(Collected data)
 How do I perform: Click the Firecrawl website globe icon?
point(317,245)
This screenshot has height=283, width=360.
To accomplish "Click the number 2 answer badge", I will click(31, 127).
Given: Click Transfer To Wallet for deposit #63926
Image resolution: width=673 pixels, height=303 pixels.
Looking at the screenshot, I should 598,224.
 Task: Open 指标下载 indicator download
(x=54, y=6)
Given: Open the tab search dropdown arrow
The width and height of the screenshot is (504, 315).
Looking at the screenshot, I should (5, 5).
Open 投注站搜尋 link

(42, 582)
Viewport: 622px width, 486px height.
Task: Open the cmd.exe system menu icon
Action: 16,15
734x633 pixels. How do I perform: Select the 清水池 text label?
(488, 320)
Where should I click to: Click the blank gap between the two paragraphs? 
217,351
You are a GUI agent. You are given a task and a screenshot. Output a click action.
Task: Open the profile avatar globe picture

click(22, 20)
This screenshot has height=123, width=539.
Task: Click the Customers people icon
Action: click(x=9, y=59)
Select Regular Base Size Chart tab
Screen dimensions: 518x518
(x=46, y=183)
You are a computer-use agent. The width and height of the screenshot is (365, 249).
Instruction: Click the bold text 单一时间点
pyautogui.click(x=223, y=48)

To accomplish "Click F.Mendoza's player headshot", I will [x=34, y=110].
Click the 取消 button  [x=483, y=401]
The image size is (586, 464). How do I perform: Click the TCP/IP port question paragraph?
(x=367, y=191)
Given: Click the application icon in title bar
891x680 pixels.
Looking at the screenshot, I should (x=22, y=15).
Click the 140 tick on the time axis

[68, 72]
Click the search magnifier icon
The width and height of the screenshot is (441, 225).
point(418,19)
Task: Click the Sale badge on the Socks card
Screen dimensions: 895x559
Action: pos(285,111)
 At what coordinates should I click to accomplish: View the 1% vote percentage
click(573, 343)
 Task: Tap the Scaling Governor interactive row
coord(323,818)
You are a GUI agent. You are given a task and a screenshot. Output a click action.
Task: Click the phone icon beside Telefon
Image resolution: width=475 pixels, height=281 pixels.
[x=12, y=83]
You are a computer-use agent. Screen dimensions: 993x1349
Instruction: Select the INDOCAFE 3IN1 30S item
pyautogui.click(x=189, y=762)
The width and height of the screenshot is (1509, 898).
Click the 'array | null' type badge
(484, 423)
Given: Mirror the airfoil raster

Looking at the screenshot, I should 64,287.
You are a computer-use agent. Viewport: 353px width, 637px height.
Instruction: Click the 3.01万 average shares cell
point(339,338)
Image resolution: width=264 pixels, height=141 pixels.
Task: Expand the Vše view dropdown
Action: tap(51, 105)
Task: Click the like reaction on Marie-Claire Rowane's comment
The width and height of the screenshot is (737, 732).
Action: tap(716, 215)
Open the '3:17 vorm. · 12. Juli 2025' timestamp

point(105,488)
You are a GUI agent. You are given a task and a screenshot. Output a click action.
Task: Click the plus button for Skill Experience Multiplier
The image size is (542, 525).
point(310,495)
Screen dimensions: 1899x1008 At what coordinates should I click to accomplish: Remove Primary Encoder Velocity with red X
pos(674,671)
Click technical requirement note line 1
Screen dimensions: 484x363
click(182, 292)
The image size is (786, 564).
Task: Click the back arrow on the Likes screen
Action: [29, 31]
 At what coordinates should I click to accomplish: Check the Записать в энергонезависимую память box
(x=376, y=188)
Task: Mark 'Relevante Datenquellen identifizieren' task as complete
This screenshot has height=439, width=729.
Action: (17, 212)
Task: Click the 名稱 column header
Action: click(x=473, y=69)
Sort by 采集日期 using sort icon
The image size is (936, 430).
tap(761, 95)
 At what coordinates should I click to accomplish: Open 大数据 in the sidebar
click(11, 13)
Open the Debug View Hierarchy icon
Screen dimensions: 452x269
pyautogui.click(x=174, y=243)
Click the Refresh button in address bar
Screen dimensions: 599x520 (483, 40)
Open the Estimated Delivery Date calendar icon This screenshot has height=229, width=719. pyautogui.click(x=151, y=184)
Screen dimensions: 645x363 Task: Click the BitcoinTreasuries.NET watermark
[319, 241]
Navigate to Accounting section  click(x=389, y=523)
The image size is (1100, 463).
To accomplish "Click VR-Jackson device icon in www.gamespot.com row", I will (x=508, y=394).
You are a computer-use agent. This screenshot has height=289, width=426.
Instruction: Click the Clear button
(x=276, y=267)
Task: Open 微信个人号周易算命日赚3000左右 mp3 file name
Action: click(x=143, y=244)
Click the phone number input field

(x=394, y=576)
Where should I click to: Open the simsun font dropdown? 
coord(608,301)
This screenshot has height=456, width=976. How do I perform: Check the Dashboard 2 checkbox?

Exercise directions:
Set down each line of the data precisely as it appears above.

Worked solution:
 How do I perform: Click the Firecrawl website globe icon?
point(317,245)
This screenshot has height=283, width=360.
To accomplish "Click the number 2 answer badge", I will click(31, 127).
Given: Click Transfer To Wallet for deposit #63926
Image resolution: width=673 pixels, height=303 pixels.
Looking at the screenshot, I should 598,224.
 Task: Open 指标下载 indicator download
(x=54, y=6)
Given: Open the tab search dropdown arrow
The width and height of the screenshot is (504, 315).
Looking at the screenshot, I should (5, 5).
Open 投注站搜尋 link

(42, 582)
Viewport: 622px width, 486px height.
Task: Open the cmd.exe system menu icon
Action: 16,15
734x633 pixels. How do I perform: Select the 清水池 text label?
(488, 320)
Where should I click to: Click the blank gap between the two paragraphs? 
217,351
You are a GUI agent. You are given a task and a screenshot. Output a click action.
Task: Open the profile avatar globe picture

click(22, 20)
This screenshot has height=123, width=539.
Task: Click the Customers people icon
Action: click(x=9, y=59)
Select Regular Base Size Chart tab
Screen dimensions: 518x518
(x=46, y=183)
You are a computer-use agent. The width and height of the screenshot is (365, 249).
Instruction: Click the bold text 单一时间点
pyautogui.click(x=223, y=48)

To accomplish "Click F.Mendoza's player headshot", I will [x=34, y=110].
Click the 取消 button  [x=483, y=401]
The image size is (586, 464). How do I perform: Click the TCP/IP port question paragraph?
(x=367, y=191)
Given: Click the application icon in title bar
891x680 pixels.
Looking at the screenshot, I should (x=22, y=15).
Click the 140 tick on the time axis

[68, 72]
Click the search magnifier icon
The width and height of the screenshot is (441, 225).
point(418,19)
Task: Click the Sale badge on the Socks card
Screen dimensions: 895x559
Action: pos(285,111)
 At what coordinates should I click to accomplish: View the 1% vote percentage
click(573, 343)
 Task: Tap the Scaling Governor interactive row
coord(323,818)
You are a GUI agent. You are given a task and a screenshot. Output a click action.
Task: Click the phone icon beside Telefon
Image resolution: width=475 pixels, height=281 pixels.
[x=12, y=83]
You are a computer-use agent. Screen dimensions: 993x1349
Instruction: Select the INDOCAFE 3IN1 30S item
pyautogui.click(x=189, y=762)
The width and height of the screenshot is (1509, 898).
Click the 'array | null' type badge
(484, 423)
Given: Mirror the airfoil raster

Looking at the screenshot, I should 64,287.
You are a computer-use agent. Viewport: 353px width, 637px height.
Instruction: Click the 3.01万 average shares cell
point(339,338)
Image resolution: width=264 pixels, height=141 pixels.
Task: Expand the Vše view dropdown
Action: tap(51, 105)
Task: Click the like reaction on Marie-Claire Rowane's comment
The width and height of the screenshot is (737, 732).
Action: tap(716, 215)
Open the '3:17 vorm. · 12. Juli 2025' timestamp

point(105,488)
You are a GUI agent. You are given a task and a screenshot. Output a click action.
Task: Click the plus button for Skill Experience Multiplier
The image size is (542, 525).
point(310,495)
Screen dimensions: 1899x1008 At what coordinates should I click to accomplish: Remove Primary Encoder Velocity with red X
pos(674,671)
Click technical requirement note line 1
Screen dimensions: 484x363
click(182, 292)
The image size is (786, 564).
Task: Click the back arrow on the Likes screen
Action: [29, 31]
 At what coordinates should I click to accomplish: Check the Записать в энергонезависимую память box
(x=376, y=188)
Task: Mark 'Relevante Datenquellen identifizieren' task as complete
This screenshot has height=439, width=729.
Action: (17, 212)
Task: Click the 名稱 column header
Action: click(x=473, y=69)
Sort by 采集日期 using sort icon
The image size is (936, 430).
tap(761, 95)
 At what coordinates should I click to accomplish: Open 大数据 in the sidebar
click(11, 13)
Open the Debug View Hierarchy icon
Screen dimensions: 452x269
pyautogui.click(x=174, y=243)
Click the Refresh button in address bar
Screen dimensions: 599x520 (483, 40)
Open the Estimated Delivery Date calendar icon This screenshot has height=229, width=719. pyautogui.click(x=151, y=184)
Screen dimensions: 645x363 Task: Click the BitcoinTreasuries.NET watermark
[319, 241]
Navigate to Accounting section  click(x=389, y=523)
The image size is (1100, 463).
To accomplish "Click VR-Jackson device icon in www.gamespot.com row", I will (x=508, y=394).
You are a computer-use agent. This screenshot has height=289, width=426.
Instruction: Click the Clear button
(x=276, y=267)
Task: Open 微信个人号周易算命日赚3000左右 mp3 file name
Action: click(x=143, y=244)
Click the phone number input field

(x=394, y=576)
Where should I click to: Open the simsun font dropdown? 
coord(608,301)
This screenshot has height=456, width=976. How do I perform: Check the Dashboard 2 checkbox?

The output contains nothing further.